Working from the records below, repeat exactly the lines starting at the line that contains "Task: Open the Window menu bar item" and ending at the line that contains "Switch to the 接收方 tab", inclusive.

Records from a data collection
- - -

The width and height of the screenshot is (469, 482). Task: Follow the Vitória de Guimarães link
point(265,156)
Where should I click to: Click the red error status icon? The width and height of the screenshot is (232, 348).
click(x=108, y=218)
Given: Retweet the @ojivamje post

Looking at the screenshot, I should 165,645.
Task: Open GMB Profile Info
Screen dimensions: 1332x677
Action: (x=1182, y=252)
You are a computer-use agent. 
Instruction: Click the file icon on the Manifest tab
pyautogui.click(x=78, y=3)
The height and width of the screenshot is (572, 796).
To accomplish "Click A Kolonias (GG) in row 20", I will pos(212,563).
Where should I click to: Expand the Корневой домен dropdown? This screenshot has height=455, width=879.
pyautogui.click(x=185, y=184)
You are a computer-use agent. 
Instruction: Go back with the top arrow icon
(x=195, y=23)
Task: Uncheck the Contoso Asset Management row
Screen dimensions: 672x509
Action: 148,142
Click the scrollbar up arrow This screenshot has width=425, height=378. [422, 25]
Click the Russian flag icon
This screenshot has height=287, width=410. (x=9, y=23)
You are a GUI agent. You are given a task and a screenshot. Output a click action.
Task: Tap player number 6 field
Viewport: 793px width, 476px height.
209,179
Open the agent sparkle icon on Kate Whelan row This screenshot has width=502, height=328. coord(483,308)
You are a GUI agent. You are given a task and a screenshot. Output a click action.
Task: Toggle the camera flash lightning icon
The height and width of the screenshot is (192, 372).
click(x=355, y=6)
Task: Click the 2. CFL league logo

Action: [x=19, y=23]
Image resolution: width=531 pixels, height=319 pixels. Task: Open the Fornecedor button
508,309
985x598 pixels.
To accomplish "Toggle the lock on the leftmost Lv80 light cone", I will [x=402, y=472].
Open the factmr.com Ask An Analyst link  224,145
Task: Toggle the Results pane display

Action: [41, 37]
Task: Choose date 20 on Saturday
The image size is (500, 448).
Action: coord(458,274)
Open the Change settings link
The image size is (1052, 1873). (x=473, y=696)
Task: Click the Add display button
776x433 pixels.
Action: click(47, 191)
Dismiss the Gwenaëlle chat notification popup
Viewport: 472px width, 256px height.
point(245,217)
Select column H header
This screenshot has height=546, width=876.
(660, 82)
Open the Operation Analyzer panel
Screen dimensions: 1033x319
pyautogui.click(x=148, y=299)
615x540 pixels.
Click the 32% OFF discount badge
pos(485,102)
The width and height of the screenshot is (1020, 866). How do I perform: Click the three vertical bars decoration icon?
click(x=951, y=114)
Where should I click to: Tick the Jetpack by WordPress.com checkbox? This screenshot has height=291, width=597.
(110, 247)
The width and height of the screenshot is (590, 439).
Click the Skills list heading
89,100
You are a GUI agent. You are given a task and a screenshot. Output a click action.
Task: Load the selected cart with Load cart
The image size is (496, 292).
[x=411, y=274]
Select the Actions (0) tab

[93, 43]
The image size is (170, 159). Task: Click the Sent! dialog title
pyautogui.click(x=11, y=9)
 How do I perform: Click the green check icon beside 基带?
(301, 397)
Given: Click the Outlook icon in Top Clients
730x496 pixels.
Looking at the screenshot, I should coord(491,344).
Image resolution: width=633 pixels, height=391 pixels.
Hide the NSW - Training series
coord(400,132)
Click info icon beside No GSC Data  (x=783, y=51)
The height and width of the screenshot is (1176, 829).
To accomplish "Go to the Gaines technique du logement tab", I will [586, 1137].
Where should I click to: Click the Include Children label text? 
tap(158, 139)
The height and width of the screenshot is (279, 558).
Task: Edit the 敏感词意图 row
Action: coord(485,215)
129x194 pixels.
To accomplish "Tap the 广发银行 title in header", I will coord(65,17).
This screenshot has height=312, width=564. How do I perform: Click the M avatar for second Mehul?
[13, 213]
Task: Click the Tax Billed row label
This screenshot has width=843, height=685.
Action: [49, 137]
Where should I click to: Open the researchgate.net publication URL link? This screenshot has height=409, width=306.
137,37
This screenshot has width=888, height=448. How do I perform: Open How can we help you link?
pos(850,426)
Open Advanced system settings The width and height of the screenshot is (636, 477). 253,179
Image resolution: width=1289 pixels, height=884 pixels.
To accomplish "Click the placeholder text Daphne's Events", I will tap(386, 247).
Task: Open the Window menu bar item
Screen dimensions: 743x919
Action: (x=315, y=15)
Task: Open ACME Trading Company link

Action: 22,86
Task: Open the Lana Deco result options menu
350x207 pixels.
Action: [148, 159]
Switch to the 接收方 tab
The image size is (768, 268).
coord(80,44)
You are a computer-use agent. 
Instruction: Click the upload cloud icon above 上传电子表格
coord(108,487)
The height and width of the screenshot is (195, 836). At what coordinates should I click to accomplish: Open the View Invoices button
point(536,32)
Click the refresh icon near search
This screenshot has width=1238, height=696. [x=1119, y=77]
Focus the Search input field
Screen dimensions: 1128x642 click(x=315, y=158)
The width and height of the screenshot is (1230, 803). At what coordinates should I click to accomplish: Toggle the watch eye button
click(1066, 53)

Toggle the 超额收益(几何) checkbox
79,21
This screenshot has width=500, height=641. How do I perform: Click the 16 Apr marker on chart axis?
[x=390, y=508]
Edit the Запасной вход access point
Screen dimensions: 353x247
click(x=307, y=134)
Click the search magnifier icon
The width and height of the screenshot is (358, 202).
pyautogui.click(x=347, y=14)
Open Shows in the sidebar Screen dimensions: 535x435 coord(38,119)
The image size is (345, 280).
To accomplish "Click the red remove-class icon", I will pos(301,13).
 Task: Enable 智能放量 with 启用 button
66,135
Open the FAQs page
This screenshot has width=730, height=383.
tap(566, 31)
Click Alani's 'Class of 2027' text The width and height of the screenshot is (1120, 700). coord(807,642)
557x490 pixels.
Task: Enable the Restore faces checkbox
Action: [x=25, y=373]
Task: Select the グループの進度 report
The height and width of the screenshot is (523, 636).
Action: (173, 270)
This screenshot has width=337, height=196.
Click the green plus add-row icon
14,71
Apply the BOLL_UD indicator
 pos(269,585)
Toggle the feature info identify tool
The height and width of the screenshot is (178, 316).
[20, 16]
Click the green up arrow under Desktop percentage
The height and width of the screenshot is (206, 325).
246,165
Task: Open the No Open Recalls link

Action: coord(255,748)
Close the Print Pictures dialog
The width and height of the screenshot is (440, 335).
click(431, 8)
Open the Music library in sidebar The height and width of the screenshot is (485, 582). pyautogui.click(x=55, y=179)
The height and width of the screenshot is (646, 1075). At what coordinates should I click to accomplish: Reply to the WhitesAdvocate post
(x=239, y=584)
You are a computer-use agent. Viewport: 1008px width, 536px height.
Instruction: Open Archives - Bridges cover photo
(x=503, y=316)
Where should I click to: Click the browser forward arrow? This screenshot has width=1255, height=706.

- - -

» **Solution to the problem**:
Task: Open the Window menu bar item
Screen dimensions: 743x919
Action: (x=315, y=15)
Task: Open ACME Trading Company link

Action: 22,86
Task: Open the Lana Deco result options menu
350x207 pixels.
Action: [148, 159]
Switch to the 接收方 tab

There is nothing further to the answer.